Reputation:
I'm using the Amazon Lex service. My input is always a text message, but sometimes I'd like a spoken response in addition to the text. I configured an output voice in the Lex settings.
I've tried adding a header amz-lex:accept-content-types=SSML
to the request, but it returns with Invalid Bot Configuration: No usable messages given the current slot and sessionAttribute set. (Service: AmazonLexRuntime; Status Code: 400; Error Code: BadRequestException;
. The same request works just fine when I ask for PlainText
. And even if I ask for SSML,PlainText
it'll respond with plain text only.
Do I need to configure something else inside Lex to allow it to do voice responses?
Upvotes: 1
Views: 3122
Reputation: 1
You can utilize SSML(Speech Synthesis Markup Language) for this, even to test voice in Lex Test Bot Console, using message content-type.
Using SSML tags, you can customize and control aspects of speech, such as pronunciation, volume, and speech rate.
SSML comes with a variety of directives with which you can customize pronunciation and create based on your requirement . Eg - say-as directive
`"message": {
"contentType": "SSML",
"content": "<speak> Hi " + data["User ID"].split('.')[0]+", Your Reference Number <say-as interpret-as="characters">" + "ABC"+event.currentIntent.slots.RefNo+ "</say-as> is ," + data["Status"] +"</speak>"

◆ PROBLEM SET ◆
a) Answer these from the Amazon Lex thread, one line each, marked (i), (ii), (iii) to match:
(i) What header did the poster add to the request?
(ii) What does Lex return when the poster asks for SSML,PlainText?
(iii) Which aspects of speech does the reply say SSML tags can control?
b) Please write the next part of the Amazon Lex thread, picking up right after its final line.

◆ GIVEN RECORDS ◆
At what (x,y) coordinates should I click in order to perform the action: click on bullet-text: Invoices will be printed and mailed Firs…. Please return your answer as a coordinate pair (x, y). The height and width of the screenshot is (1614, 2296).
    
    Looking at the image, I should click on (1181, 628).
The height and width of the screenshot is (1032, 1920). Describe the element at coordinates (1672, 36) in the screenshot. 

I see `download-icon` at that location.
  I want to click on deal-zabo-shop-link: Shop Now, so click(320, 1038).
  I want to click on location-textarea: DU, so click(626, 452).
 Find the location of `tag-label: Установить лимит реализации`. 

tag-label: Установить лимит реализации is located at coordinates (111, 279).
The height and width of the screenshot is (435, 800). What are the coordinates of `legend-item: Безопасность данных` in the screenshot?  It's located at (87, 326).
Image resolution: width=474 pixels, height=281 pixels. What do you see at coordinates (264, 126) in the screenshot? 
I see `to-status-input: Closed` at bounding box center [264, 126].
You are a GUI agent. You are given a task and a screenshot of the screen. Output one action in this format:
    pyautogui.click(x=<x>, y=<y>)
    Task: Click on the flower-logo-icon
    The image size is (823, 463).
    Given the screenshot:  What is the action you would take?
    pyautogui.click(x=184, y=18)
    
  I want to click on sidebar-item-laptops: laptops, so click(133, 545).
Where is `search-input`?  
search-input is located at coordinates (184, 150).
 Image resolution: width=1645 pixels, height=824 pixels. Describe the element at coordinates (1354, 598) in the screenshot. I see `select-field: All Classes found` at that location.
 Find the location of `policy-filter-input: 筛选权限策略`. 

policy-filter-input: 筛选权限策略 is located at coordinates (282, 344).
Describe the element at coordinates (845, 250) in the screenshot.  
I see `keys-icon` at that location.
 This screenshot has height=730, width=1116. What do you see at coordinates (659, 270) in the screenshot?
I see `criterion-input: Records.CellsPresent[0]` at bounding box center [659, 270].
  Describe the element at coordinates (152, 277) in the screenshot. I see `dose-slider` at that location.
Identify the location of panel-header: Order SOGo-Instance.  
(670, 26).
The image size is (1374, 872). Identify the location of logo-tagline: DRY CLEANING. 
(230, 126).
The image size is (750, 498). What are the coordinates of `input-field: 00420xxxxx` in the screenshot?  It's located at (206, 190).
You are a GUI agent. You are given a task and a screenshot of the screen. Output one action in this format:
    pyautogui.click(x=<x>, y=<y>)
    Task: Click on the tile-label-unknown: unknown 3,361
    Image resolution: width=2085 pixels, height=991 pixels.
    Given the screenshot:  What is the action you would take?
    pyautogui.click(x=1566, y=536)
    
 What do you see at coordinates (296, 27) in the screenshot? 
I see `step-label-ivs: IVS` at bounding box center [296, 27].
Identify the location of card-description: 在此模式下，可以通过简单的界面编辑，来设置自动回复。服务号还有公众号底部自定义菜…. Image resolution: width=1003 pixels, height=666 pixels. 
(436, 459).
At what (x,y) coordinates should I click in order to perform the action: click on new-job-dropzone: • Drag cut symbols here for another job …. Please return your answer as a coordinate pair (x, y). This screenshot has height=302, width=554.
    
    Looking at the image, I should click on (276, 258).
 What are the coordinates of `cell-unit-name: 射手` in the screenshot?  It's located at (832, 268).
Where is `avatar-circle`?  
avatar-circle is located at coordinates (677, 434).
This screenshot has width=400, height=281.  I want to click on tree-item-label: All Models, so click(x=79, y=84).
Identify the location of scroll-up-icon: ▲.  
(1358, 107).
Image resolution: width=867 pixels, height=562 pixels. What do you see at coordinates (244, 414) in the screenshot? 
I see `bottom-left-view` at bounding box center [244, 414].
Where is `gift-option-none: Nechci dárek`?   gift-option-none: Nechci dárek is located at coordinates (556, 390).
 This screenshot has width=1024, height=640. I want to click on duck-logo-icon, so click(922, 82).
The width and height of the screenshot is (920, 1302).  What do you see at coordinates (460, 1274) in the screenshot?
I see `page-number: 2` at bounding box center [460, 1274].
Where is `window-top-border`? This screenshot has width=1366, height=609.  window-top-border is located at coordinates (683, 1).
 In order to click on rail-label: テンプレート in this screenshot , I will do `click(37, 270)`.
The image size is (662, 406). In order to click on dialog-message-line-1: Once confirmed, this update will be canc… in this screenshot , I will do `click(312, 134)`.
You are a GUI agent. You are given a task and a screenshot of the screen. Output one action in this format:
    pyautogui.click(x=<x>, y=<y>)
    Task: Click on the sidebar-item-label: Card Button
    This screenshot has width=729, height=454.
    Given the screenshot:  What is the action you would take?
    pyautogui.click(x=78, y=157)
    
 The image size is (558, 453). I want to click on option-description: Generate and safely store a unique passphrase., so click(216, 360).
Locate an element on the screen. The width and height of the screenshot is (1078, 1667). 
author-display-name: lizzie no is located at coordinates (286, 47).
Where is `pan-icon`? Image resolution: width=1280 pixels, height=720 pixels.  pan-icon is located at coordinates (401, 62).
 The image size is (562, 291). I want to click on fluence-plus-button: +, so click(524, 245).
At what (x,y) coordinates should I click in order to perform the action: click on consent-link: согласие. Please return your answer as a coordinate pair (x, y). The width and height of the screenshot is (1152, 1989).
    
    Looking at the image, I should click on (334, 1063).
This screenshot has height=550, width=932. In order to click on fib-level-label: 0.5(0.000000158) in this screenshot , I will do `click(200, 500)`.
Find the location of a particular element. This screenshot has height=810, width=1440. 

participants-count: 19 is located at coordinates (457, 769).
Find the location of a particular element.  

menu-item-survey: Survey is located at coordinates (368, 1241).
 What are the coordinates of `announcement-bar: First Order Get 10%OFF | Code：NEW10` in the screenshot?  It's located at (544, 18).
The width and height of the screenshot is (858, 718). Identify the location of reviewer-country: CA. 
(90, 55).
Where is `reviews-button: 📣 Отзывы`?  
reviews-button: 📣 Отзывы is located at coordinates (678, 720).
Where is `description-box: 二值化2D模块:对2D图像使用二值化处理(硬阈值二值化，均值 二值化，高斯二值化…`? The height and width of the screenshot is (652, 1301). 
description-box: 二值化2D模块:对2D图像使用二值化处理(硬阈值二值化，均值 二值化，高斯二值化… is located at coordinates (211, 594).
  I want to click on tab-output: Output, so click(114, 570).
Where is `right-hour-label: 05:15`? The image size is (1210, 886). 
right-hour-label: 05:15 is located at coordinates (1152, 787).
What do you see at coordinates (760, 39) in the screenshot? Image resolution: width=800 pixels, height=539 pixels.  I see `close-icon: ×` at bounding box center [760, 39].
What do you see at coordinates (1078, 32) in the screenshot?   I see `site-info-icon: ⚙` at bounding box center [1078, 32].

◆ RESPONSES IN ORDER ◆
a)
(i) amz-lex:accept-content-types=SSML
(ii) Plain text only.
(iii) Pronunciation, volume, and speech rate.

b)
}`
Introduced in 2018 - https://aws.amazon.com/about-aws/whats-new/2018/02/announcing-responses-capability-in-amazon-lex-and-ssml-support-in-text-response/
Upvotes: 0
Reputation: 3287
Lex cannot actually output voice by itself.
Lex will always output a JSON response and that response needs to be processed by the channel the user is accessing Lex with. So that channel is what outputs either text or voice based on how it processes the response message delivered from Lex.
Amazon Lex can handle speech-to-text.
Amazon Polly can do the reverse: text-to-speech.
If you go to the above Lex page, they have a few examples of using Lex for conversation logic and then Polly for text-to-speech and outputting voice to the user.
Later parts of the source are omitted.